- The paper presents a two-player zero-sum game framework between a Learner and an Auditor to enforce subgroup fairness in classifiers.
- The research develops FTPL and Fictitious Play algorithms that demonstrate theoretical convergence and practical efficiency in mitigating fairness gerrymandering.
- Empirical evaluations on the Communities and Crime dataset show that randomized classifiers can balance error and subgroup unfairness effectively.
Preventing Fairness Gerrymandering: Auditing and Learning for Subgroup Fairness
The paper "Preventing Fairness Gerrymandering: Auditing and Learning for Subgroup Fairness" (1711.05144) addresses potential shortcomings in common fairness definitions used in machine learning, such as statistical parity and equal opportunity constraints. It introduces new perspectives on subgroup fairness and offers rigorous exploration of solutions through auditing and learning, thereby addressing the problem of fairness gerrymandering in classifiers—a situation where apparent fairness on individual groups masks violations within structured subgroups.
Statistical and Individual Fairness
Statistical fairness notions usually enforce approximate parity of a chosen statistic (false positives/negatives, positive classification rate) across pre-defined demographic groups (e.g., race or gender-specific groups). While these definitions are useful because they do not assume characteristics about the population distribution, they are susceptible to fairness gerrymandering. This is when classifiers appear fair on major protected groups but violate fairness on certain combinations of protected attribute values, as illustrated by the given example where a classifier appears to satisfy parity for individual protected attributes but discriminates based on a combination of attributes (Figure 1).

Figure 1: Evolution of the error and unfairness of Learner's classifier across iterations, for varying choices of gamma. (a) Error t​ of Learner's model vs iteration t. (b) Unfairness gamma_t of subgroup found by Auditor vs. iteration t, as measured by Definition~\ref{fp-fair}.
Subgroup Fairness Challenge
This paper proposes associating fairness constraints with exponentially many structured subgroups defined by a class of functions instead of solely pre-defined demographic groups (e.g., based on race or gender). The work introduces a two-player zero-sum game framework between a Learner and an Auditor to find optimal subgroup-fair classifiers for large classes of decision rules, with the aim of enforcing fairness for a broader range of subgroups.
The computational problem of auditing a classifier for subgroup fairness is proven equivalent to weak agnostic learning for the family of group indicator functions, indicating worst-case computational hardness for simple natural classes such as boolean conjunctions and linear threshold functions. However, the reduction implies that practical heuristics employed in efficient machine learning can be used to solve the problem in practice, which presents opportunities for implementing approximate fair classifiers that are effective in real datasets.
Algorithm Development
The paper develops two algorithms for achieving subgroup fairness:
- Follow the Perturbed Leader (FTPL):
- Uses a strategy where a Learner plays the no-regret FTPL algorithm.

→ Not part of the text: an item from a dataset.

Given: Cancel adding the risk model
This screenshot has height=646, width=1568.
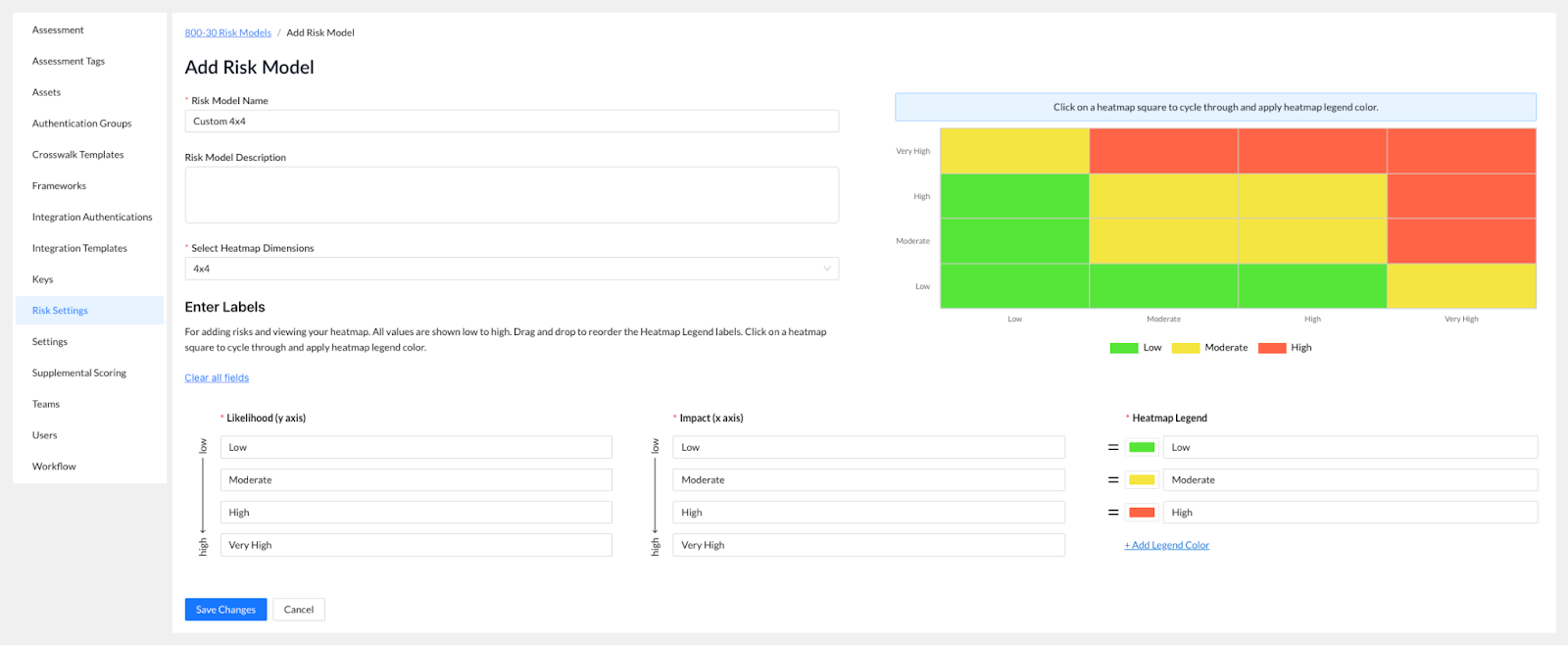Looking at the screenshot, I should tap(299, 610).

- The Auditor plays best response against the mixed strategy of the Learner.
- Theoretical guarantees are staged for convergence within a polynomial number of iterations, assuming the existence of CSC oracles.
- Fictitious Play Algorithm:
- Solves Fair ERM problem using iterative best responses by Learner and Auditor where each player best-responds to the empirical distribution of play over previous rounds.

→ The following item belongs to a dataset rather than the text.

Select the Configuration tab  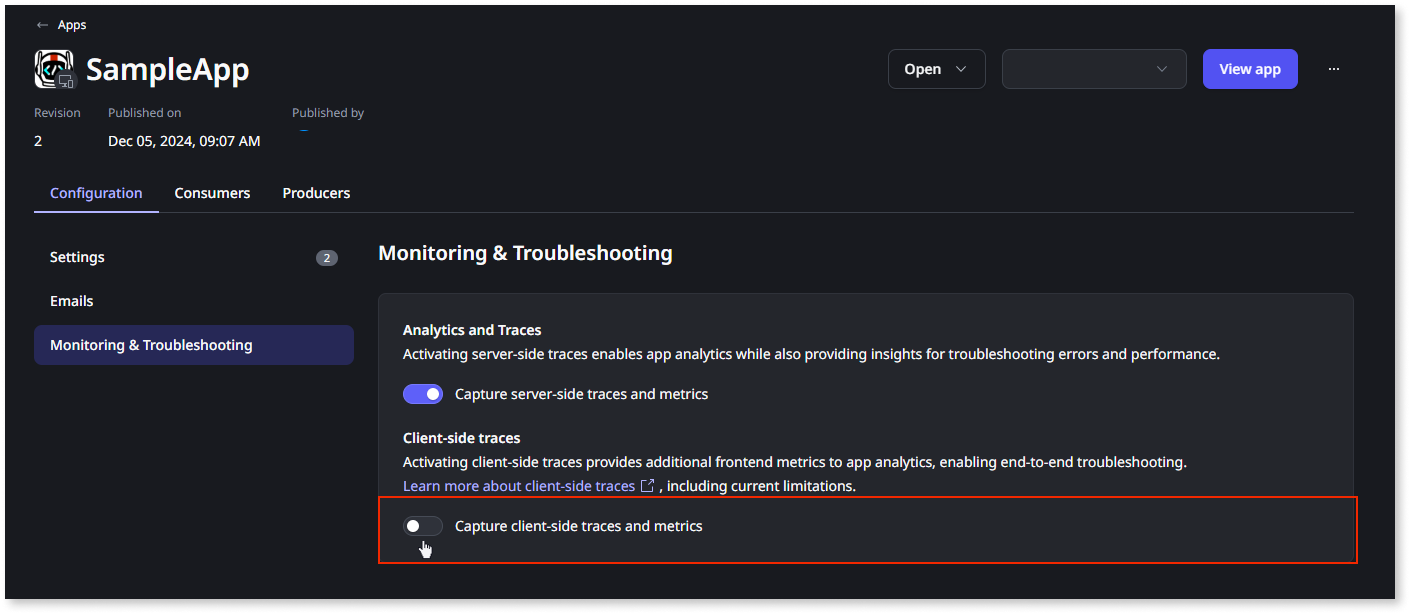(96, 193)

- More practical due to simplicity and faster convergence in practice.
Empirical Evaluation
The practical application of these algorithms is demonstrated using the Communities and Crime dataset (Figure 2).

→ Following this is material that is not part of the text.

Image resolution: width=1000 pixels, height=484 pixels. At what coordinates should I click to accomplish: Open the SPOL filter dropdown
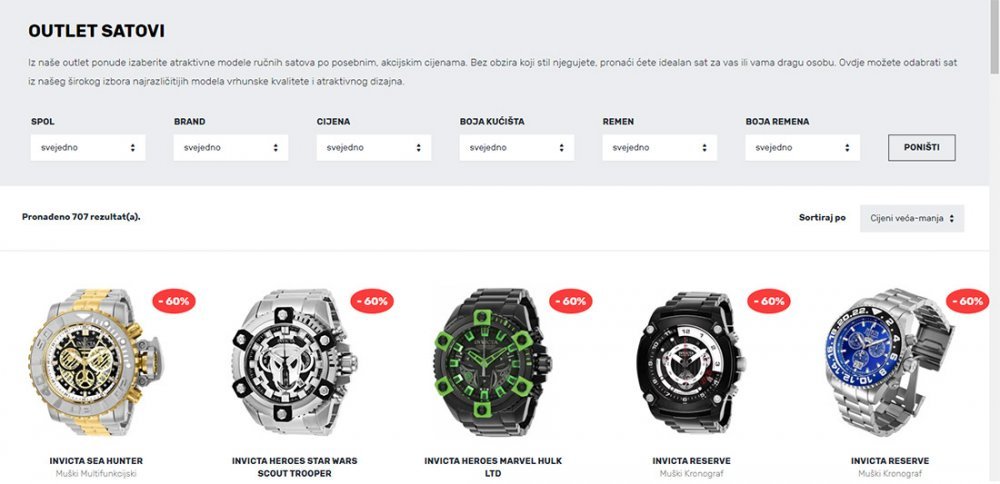coord(88,147)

Figure 2: (a) Pareto-optimal error-unfairness values, color-coded by varying values of the input parameter gamma. (b) Aggregate Pareto frontier across all values of gamma. The gamma values cover a dense range for smoothing.
Empirical evaluation using Fictitious Play indicated effective computational performance on real datasets. The results suggested a convergence to a collection of randomized classifiers achieving a Pareto frontier of error-unfairness trade-offs (Figure 2). The paper postulates frequent occurrences in datasets of classifiers that pass one-dimensional statistical fairness tests while failing against richer multi-dimensional subgroup tests.

Figure 2: (a) Pareto-optimal error-unfairness values, color-coded by varying values of the input parameter gamma. (b) Aggregate Pareto frontier across all values of gamma. Here the gamma values cover the same range but are sampled more densely to get a smoother frontier. See text for details.
Conclusion
The study outlines a rigorous methodology to confront fairness gerrymandering in machine learning algorithms. By presenting subgroup fairness as a two-player zero-sum game between a Learner and an Auditor, the research not only highlights theoretical and computational challenges but also suggests pragmatic methods for achieving subgroup fairness. The effectiveness of these methods in real datasets promises significant applicability in various domains, pushing toward more equitable machine learning applications.